SAINT PHILIPPE NÉRI. (04/11/2006)
le saint de la joie - fêté le 26 mai
La sainteté étonnante de Philippe Neri, ce prêtre italien décédé en 1595, lui a valu de la part de Goethe le titre de " Saint humoristique ". Or ce saint de la joie a vécu à une époque des plus sombres de l’Histoire de l’Église. En effet, il a vécu non seulement durant le terrible schisme qui a engendré en peu de temps au XVIe siècle le protestantisme luthérien et toutes sortes d’autres " réformes " qui ont divisé aujourd’hui les chrétiens issus du catholicisme en plus de 30,000 Églises différentes. Non seulement cela, mais il a aussi vécu au temps la réforme de l’Église catholique qui impose une stricte discipline en mettant en place le saint-office et l’Index des livres proscrits, en resserrant de plus la sévérité de l’Inquisition. Or voilà donc que surgit grâce à l’Esprit ce saint de la joie, des excentricités, des tours pendables et surtout de la foi profonde. Saint Philippe Neri jaillit comme une lumière dans la nuit. Il y a aussi au XVIe siècle beaucoup d’autres saints merveilleux comme Thomas More, autre saint de l’humour, et Ignace de Loyola, Thérèse d'Avila et Jean de la Croix, François Xavier et François de Borgia et je ne sais trop combien d’autres.
Saint Philippe Neri, lui, est un simple prêtre séculier, originaire de Florence, qui vit durant de longues années presque sans bouger en plein coeur de Rome. Rien de si fantastique si ce n’est qu’il convertit des milliers de gens. Si bien qu’on décerne bientôt à Philippe le titre de " Réformateur de Rome ". L’illustre Henri Bremond en rajoute : " Philippe était l’un des grands créateurs de la contre-réforme, peut-être le plus grand de tous, aucun autre n’ayant sans doute travaillé avec autant de succès à modifier le visage de la Ville Éternelle en une époque totalement désespérée ". Cela dérange ses contemporains (les saints dérangent et irritent bien des gens) au point que saint Philippe est jalousé, calomnié et très souvent menacé de diverses condamnations, même par des papes. Mais il ne se décourage jamais tant son amour pour Dieu est immense. Voilà un exemple pour tous ceux que " l'Église fait souffrir " comme on dit souvent. Oui, il arrive trop souvent que ce que l'on appelle " l'Église " nous fasse souffrir. Heureusement les saints persécutés savent demeurer fidèles à l’Église.

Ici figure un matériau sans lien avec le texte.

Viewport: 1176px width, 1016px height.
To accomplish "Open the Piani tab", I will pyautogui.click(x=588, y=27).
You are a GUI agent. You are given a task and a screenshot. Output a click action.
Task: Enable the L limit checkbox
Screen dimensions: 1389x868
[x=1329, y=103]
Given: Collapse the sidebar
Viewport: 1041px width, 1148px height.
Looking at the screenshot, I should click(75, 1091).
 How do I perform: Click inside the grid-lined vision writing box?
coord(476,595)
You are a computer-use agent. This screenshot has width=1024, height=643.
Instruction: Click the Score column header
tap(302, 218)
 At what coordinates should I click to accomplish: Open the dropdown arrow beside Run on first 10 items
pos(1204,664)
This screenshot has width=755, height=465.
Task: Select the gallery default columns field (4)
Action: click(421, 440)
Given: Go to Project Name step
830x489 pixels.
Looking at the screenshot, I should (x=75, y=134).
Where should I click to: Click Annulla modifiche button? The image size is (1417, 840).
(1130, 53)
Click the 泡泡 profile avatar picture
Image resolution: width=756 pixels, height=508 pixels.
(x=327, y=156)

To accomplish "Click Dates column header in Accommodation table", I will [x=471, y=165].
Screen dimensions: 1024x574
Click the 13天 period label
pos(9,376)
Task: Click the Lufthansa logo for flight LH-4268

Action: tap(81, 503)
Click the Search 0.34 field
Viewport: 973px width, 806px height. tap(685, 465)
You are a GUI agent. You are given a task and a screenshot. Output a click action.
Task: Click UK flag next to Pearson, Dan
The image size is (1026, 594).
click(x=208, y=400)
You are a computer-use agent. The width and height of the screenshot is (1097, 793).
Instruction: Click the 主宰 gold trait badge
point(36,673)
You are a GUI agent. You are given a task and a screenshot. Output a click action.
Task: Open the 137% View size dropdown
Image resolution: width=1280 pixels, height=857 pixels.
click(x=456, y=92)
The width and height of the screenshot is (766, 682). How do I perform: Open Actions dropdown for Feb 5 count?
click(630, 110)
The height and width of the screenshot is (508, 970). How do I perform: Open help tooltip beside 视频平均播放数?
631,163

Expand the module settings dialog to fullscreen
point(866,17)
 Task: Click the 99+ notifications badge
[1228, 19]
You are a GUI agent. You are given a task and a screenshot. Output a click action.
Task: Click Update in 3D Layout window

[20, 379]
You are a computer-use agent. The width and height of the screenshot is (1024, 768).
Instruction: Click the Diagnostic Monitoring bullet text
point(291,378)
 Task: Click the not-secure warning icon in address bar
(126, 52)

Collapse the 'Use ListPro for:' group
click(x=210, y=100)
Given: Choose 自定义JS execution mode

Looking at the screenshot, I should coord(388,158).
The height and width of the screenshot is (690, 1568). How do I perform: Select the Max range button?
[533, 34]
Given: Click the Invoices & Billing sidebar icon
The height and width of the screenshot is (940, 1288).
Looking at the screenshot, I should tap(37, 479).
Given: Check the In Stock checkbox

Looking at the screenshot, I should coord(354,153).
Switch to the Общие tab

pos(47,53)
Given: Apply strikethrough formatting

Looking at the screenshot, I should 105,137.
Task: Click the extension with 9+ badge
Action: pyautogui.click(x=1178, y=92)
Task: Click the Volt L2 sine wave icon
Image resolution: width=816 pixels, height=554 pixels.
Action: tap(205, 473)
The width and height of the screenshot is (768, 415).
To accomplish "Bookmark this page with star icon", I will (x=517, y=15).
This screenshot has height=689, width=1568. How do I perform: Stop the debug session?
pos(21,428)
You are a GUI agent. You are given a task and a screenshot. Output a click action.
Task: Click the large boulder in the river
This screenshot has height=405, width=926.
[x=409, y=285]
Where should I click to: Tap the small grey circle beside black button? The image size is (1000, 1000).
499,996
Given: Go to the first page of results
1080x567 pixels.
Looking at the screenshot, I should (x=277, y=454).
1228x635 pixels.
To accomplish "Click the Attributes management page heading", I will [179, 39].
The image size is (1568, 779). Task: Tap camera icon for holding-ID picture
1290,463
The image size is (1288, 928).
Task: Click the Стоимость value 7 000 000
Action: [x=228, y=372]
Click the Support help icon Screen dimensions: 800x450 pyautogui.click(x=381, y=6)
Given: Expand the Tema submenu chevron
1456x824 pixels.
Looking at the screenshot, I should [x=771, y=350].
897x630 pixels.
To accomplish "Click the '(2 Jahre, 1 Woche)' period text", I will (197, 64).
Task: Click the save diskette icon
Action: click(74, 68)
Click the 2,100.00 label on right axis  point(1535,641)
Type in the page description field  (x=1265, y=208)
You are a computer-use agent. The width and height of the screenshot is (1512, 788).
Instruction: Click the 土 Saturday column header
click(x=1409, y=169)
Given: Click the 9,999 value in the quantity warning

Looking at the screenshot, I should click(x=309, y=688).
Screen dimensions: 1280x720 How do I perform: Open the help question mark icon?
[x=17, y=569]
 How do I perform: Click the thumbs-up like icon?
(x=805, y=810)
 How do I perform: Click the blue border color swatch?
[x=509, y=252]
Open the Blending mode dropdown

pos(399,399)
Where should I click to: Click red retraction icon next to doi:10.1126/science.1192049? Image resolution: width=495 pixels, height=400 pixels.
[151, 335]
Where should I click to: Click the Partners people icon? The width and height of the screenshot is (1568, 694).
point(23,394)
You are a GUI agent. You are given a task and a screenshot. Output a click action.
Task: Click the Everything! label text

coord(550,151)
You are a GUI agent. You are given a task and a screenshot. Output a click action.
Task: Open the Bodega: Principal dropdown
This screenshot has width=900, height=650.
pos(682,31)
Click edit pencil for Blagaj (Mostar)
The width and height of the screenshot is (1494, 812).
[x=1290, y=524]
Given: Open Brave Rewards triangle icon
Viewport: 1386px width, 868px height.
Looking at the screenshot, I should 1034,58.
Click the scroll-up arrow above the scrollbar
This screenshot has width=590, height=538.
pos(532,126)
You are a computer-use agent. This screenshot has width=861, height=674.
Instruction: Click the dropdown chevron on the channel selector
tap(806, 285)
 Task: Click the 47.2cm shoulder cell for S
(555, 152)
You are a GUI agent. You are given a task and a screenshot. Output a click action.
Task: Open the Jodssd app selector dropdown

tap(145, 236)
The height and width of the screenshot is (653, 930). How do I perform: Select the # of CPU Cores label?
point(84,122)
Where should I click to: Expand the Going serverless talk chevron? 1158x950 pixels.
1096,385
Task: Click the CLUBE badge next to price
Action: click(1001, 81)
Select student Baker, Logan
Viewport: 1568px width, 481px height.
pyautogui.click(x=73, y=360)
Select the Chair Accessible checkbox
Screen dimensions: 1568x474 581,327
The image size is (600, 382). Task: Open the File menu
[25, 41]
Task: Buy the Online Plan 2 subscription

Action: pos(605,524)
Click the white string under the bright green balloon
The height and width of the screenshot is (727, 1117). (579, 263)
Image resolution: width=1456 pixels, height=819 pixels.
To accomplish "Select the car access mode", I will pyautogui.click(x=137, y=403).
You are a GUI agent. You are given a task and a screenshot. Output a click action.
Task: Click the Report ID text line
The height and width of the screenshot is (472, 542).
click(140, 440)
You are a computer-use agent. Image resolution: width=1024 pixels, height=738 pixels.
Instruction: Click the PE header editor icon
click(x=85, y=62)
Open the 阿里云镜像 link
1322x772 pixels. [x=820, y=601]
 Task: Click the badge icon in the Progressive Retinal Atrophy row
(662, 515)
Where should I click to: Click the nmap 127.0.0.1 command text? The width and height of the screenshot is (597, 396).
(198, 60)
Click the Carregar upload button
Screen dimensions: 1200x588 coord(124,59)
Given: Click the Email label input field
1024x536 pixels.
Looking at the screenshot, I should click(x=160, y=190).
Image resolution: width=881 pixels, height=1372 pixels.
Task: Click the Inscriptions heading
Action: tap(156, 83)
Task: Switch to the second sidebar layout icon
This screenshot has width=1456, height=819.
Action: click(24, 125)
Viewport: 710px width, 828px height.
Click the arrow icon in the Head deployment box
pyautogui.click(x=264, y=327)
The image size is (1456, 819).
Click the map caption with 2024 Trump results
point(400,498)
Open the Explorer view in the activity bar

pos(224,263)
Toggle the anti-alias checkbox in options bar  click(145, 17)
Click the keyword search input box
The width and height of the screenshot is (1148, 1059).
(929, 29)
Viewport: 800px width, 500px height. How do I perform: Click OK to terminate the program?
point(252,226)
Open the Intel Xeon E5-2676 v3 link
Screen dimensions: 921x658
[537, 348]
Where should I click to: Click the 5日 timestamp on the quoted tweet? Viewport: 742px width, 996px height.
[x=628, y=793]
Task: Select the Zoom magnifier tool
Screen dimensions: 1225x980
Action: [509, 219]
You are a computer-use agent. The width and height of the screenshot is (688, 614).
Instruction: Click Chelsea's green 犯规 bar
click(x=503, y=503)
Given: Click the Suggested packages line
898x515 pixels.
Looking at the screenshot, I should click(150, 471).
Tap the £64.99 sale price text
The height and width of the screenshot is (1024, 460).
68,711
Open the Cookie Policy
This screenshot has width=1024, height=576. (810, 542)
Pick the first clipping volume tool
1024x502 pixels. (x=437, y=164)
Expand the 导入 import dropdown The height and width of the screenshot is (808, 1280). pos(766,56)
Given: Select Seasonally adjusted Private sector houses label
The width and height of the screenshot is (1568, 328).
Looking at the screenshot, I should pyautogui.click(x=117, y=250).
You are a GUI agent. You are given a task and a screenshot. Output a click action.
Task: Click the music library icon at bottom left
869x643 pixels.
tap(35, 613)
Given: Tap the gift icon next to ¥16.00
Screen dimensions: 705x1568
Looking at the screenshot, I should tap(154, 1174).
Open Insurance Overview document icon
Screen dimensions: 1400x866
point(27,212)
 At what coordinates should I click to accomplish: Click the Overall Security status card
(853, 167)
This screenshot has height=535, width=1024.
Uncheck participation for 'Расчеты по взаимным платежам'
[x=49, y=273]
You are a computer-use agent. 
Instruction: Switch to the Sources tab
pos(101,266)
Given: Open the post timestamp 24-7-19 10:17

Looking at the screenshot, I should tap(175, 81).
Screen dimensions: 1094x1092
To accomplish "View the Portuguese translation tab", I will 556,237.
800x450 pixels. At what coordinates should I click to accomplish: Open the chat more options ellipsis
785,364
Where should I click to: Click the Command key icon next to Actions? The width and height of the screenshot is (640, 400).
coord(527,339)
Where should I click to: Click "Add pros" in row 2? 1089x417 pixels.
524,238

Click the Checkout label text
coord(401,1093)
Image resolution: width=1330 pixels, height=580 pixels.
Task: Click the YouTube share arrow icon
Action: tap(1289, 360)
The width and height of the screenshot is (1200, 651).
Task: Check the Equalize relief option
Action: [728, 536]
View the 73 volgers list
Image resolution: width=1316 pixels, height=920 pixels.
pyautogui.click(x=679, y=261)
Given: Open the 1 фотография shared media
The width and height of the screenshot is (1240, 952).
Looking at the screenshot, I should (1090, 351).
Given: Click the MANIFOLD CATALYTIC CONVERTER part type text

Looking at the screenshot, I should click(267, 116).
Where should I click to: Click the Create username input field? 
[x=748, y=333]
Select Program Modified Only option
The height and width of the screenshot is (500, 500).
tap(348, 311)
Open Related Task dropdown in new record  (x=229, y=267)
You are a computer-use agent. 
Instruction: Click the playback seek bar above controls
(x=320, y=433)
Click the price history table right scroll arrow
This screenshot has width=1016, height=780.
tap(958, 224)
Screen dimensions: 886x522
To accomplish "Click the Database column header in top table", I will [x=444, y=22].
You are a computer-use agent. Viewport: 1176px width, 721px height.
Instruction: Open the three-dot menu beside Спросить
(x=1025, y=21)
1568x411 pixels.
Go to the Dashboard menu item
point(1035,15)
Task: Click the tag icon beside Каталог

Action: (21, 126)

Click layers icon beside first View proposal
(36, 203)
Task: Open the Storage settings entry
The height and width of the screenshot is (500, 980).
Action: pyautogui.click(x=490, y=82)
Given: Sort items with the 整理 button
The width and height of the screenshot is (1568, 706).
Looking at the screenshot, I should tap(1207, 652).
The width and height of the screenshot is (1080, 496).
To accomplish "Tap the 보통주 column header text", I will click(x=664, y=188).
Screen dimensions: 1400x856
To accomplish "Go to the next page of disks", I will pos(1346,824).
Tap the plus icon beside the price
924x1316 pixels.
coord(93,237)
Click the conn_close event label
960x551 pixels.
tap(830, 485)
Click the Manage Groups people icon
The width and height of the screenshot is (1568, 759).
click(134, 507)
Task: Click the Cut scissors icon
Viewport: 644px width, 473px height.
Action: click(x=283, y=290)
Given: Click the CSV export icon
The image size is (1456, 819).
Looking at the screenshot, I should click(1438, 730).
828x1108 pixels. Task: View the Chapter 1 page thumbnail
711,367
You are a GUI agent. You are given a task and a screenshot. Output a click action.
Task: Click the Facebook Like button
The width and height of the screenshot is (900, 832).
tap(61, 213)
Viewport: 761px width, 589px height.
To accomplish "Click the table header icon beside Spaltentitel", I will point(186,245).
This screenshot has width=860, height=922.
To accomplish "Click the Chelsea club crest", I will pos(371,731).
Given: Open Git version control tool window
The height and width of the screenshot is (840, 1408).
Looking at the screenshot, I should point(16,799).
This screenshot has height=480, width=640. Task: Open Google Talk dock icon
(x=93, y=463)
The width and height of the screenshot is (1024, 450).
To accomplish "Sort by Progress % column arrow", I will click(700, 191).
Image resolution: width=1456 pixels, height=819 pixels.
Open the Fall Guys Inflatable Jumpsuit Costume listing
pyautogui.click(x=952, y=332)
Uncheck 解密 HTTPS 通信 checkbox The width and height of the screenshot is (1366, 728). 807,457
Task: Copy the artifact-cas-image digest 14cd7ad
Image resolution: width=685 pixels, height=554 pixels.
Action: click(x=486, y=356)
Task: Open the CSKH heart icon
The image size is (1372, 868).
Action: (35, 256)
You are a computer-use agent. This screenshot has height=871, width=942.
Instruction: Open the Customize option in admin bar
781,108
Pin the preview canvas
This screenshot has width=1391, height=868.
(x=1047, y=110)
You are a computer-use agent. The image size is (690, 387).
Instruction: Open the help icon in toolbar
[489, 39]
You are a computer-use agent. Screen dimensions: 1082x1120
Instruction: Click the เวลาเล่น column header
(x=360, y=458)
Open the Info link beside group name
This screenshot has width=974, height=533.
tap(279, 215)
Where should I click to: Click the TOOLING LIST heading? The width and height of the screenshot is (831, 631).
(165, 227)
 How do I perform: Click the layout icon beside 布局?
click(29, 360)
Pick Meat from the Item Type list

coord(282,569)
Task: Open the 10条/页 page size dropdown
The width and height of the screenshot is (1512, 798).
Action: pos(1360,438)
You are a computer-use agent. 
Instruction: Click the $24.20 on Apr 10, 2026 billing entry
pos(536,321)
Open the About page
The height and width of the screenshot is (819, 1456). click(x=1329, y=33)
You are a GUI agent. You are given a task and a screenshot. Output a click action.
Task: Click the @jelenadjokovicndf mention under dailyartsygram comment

Philippe, lui, a si bien su faire la part des choses que Dieu s'en est même servi, sans même qu'il ne s'en aperçoive vraiment, pour fonder une association de prêtres qui existe toujours et qui demeure l'une des plus importantes de l'Église: les Oratoriens. Ces prêtres oratoriens sont souvent très remarquables. Pensons au cardinal Newman dans l'Angleterre du XIXe siècle ou aux Pères Louis Bouyer et François Houang en France au XXe siècle, tous trois oratoriens, tous trois d'éminents convertis soit de l'anglicanisme, du protestantisme ou du communisme athée.
Sans doute que la joie un peu folle de Philippe Neri l’a sauvé, même si l’on sait bien que c’est surtout son attachement total au Christ qui le rendait inébranlable. Ses frasques ou ses excentricités sont paraît-il innombrables. On peut en lire plusieurs dans biographie du Père Türk. Il va même jusqu’à tirer la barbe d’un garde suisse. Son humour parfois audacieux lui attire heureusement l'estime de beaucoup de jeunes curieux qui sont alors happés par la foi profonde qui se dégage de tout ce qu’il leur raconte comme aussi de ses conseils quand il demande bientôt à se confesser.Les conversions parmi eux sont très nombreuses et parfois retentissantes. En somme, Dieu utilise le tempérament très spécial de ce prêtre un peu trop original pour permettre à des milliers de gens de se laisser prendre par sa mystique et par cet amour si particulier qui l'habite. Cet amour étrange et puissant en arrive souvent à dégager une telle chaleur qu'il ne ressent plus le froid glacial des hivers romains. On s'étonne de le retrouver en oraison sur le toit du couvent en plein hiver. Conscients de ce phénomène, on cherche à être parfois invité à mettre la main sur son coeur et l'on est bouleversé non seulement par la chaleur presque brûlante de son corps mais aussi par les battements retentissants de son cœur. Son amour pour Dieu et pour les âmes est presque sans limites. Difficile à croire au XXIe siècle, et pourtant les témoins importants sont très nombreux. Ce phénomène permet aux témoins de prendre vraiment conscience que notre Dieu est le Dieu de l’Amour.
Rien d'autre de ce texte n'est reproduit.